Oeuvre collective de 14 auteurs de romans policiers, tous membres du Detection Club créé dans les années 30. Ce roman à 28 mains donc et autant d’hémisphères de cerveaux comme on peut le supposer est une expérience intéressante pour le lecteur avec un bonus si en plus, un jour, vous vous êtes essayé à l’écriture d’un roman policier.
Ces 14 auteurs ont donc livré 12 chapitres et un prologue selon des règles imposées. On comprend vite à la lecture des règles du jeu qu’il vaut mieux être l’auteur du premier chapitre car on peut y poser autant de questions et d’indices que l’on veut sans avoir à y répondre. Et qu’il vaut mieux ne pas être l’auteur du dernier chapitre en charge d’attacher tous les indices en un dénouement plausible.
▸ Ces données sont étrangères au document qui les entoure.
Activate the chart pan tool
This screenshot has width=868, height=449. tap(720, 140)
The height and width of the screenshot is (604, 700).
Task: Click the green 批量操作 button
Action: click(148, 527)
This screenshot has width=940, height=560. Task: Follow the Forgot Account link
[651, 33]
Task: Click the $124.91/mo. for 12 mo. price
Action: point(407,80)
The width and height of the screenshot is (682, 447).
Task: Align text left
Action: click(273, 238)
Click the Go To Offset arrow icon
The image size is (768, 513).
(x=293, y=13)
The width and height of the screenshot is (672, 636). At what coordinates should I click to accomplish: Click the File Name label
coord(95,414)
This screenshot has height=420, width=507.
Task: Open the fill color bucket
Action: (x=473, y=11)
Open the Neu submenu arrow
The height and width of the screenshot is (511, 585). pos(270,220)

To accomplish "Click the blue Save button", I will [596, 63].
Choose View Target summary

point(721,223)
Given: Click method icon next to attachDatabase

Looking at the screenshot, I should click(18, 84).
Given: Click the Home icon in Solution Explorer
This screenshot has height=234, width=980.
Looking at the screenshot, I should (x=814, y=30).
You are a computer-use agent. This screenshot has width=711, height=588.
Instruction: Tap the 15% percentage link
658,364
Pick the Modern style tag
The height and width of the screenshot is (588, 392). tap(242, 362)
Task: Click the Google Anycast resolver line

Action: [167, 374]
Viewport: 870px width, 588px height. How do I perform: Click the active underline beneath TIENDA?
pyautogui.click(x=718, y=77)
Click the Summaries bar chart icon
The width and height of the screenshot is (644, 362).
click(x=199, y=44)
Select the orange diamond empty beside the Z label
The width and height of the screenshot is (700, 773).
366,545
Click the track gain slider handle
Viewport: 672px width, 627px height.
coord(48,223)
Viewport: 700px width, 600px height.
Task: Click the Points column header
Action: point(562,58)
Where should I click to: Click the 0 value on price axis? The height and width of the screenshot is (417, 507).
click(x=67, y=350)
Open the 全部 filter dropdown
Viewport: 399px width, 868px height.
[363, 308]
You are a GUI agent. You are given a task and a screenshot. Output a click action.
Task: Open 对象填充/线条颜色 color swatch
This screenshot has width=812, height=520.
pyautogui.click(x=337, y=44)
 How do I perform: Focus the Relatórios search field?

Oui parce que ce que j’apprécie beaucoup c’est que le Detection Club a une éthique de qualité : pour en devenir membre il faut jouer franc-jeu avec le lecteur. En d’autres termes, il faut que le lecteur soit en mesure, avec les indices qui lui sont présentés, de résoudre l’énigme du livre. On ne peut pas faire intervenir Dieu ou une potion magique ou des composés chimiques inexistants ou même l’intuition féminine pour résoudre l’enquête. Cela ne serait pas respectueux du lecteur.
Alors on s’amuse beaucoup, sachant cela, à découvrir les chapitres les uns après les autres. Petite précision : contrairement au jeu du cadavre exquis qui n’impliquait qu’une phrase, chaque auteur dans The Floating Admiral avait lu tous les chapitres précédents. Le prologue quant à lui a été écrit après coup et devait donc être aussi cryptique que possible…
Donc à moins d’être très très chanceux à la courte paille et d’être l’auteur du premier chapitre ou très malchanceux et devoir clore l’enquête, on observe comment les différents auteurs se débrouillent avec des indices de plus en plus complexes et parfois contradictoires pour faire avancer l’intrigue tout en prenant bien soin de savonner la planche pour l’auteur suivant… Un régal !
Un exemple de « savonnage de planche » : L’inspecteur a découvert une barque dont la corde d’attache a été coupée. Grâce à des informations dont je vous fais grâce il découvre que la somme des 2 morceaux restants attachés (un sur le poteau et l’autre sur la barque) est inférieure à la longueur habituelle de la corde :
« He was left with his new puzzle. Why should anybody need a bit of rope only a couple of feet long? It could hardly have been used to tie anything up, for the thickness of the rope meant that nearly the whole of this length would be taken up in making the knot. Well–it was one more riddle. »
The Floating Admiral, chapitre écrit par Dorothy L. Sayers
Bonne chance aux suivants pour trouver quoi faire avec ces 70cm de grosse corde manquants !
Et comme le Detection Club prenait très au sérieux la qualité du résultat final, chaque auteur devait remettre, en même temps que son chapitre, un autre document scellé dans lequel il expliquait le dénouement de l’enquête tel qu’il l’avait lui-même imaginée et qui devait être logique et réaliste. L’éditeur a jugé bon de nous les partager en fin d’ouvrage pour notre plus grand plaisir.
Et si vous avez aimé l’expérience sachez qu’il existe d’autres titres publiés par le Detection Club et que celui-ci existe toujours aujourd’hui.